ZIMBABWE – Tongaat Hulett (Tongaat) says sugar exports from Zimbabwe to the European Union (EU) are unviable due to the high cost of producing the commodity in the southern African country.
Adelaide Chikunguru, Tongaat’s corporate affairs and communications manager, said tough regulations imposed by the western economic trade bloc made it difficult for African sugar exporters to make profit.
“The European Community has determined that the price of sugar in the EU should be traded at prices as close to world market pricing. This makes the market unviable due to the high costs of production associated with Zimbabwe sugar and other African countries,” she told businessdaily.
Zimbabwe has been exporting sugar to the EU for the past few years under an Economic Partnership Agreement.
Tongaat, which wholly owns Triangle Limited and 50,3 percent of Hippo Valley in Zimbabwe, supplies more than 90 percent of the country’s processed sugar demand.
Zimbabwe consumes about 300 000 tonnes of sugar annually.
“The sugar production estimate given in our November 2014 statement was between 440 000 tonnes and 475 000 tonnes. The total local market sugar requirement for the year will be fully met by Tongaat Hulett operations in Zimbabwe,” said Chikunguru.

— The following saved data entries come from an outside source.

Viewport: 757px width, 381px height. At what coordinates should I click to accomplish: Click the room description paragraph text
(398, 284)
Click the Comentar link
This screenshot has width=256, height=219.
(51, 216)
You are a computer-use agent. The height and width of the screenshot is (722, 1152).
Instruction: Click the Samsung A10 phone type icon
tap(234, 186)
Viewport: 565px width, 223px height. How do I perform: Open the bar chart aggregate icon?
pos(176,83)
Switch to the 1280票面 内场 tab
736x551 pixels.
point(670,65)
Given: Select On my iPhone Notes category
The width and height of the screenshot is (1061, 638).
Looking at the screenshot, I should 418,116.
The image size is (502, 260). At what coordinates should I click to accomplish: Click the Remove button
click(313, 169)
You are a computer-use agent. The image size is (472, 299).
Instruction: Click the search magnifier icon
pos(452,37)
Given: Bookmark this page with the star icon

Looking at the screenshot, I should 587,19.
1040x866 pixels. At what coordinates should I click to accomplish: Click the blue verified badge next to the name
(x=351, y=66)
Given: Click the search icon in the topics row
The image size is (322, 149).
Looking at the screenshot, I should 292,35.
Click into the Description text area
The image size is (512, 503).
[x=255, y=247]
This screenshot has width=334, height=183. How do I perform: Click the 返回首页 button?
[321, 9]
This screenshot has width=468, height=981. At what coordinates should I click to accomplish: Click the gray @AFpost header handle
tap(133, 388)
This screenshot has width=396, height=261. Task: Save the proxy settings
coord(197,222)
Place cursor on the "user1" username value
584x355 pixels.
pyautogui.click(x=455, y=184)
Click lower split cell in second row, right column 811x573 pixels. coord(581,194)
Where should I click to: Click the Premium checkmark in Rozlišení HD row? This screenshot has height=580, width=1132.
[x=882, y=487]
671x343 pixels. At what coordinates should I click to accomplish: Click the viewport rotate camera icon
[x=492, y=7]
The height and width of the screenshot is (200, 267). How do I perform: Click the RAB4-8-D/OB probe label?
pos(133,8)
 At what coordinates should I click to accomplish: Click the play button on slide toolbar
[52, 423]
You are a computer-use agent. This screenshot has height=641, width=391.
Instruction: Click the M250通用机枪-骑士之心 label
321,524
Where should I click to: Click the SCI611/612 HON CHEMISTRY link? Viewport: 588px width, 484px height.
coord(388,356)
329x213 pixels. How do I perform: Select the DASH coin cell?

However, there have been fears of sugar shortages in the market due to increased ethanol production in the country.
“The Triangle ethanol plant produces ethanol from molasses, which is a by-product of sugar production. No cane is diverted to ethanol production,” added Chikunguru.
This comes as Tongaat’s Zimbabwe sugar operations’ operating profit for the half-year ended September 2014 was $32 million compared to $23 million recorded in the prior period.
Peter Staude, the group’s chief executive said the period saw higher sales volumes, mainly due to improved local market protection (tariffs and import licences) implemented in April 2014.
Staude noted that the Zimbabwe sugar operations were expected to decrease in sugar production to between 440 000 tonnes and 475 000 tonnes for the full year compared to 488 000 tonnes in 2014 “mainly as a consequence of no cane being diverted from the independent ethanol plant at Chisumbanje (39 000 tonnes sugar equivalent in the prior year) and after experiencing the impact of low dam levels for irrigation at the end of 2013, which only recovered in early 2014.”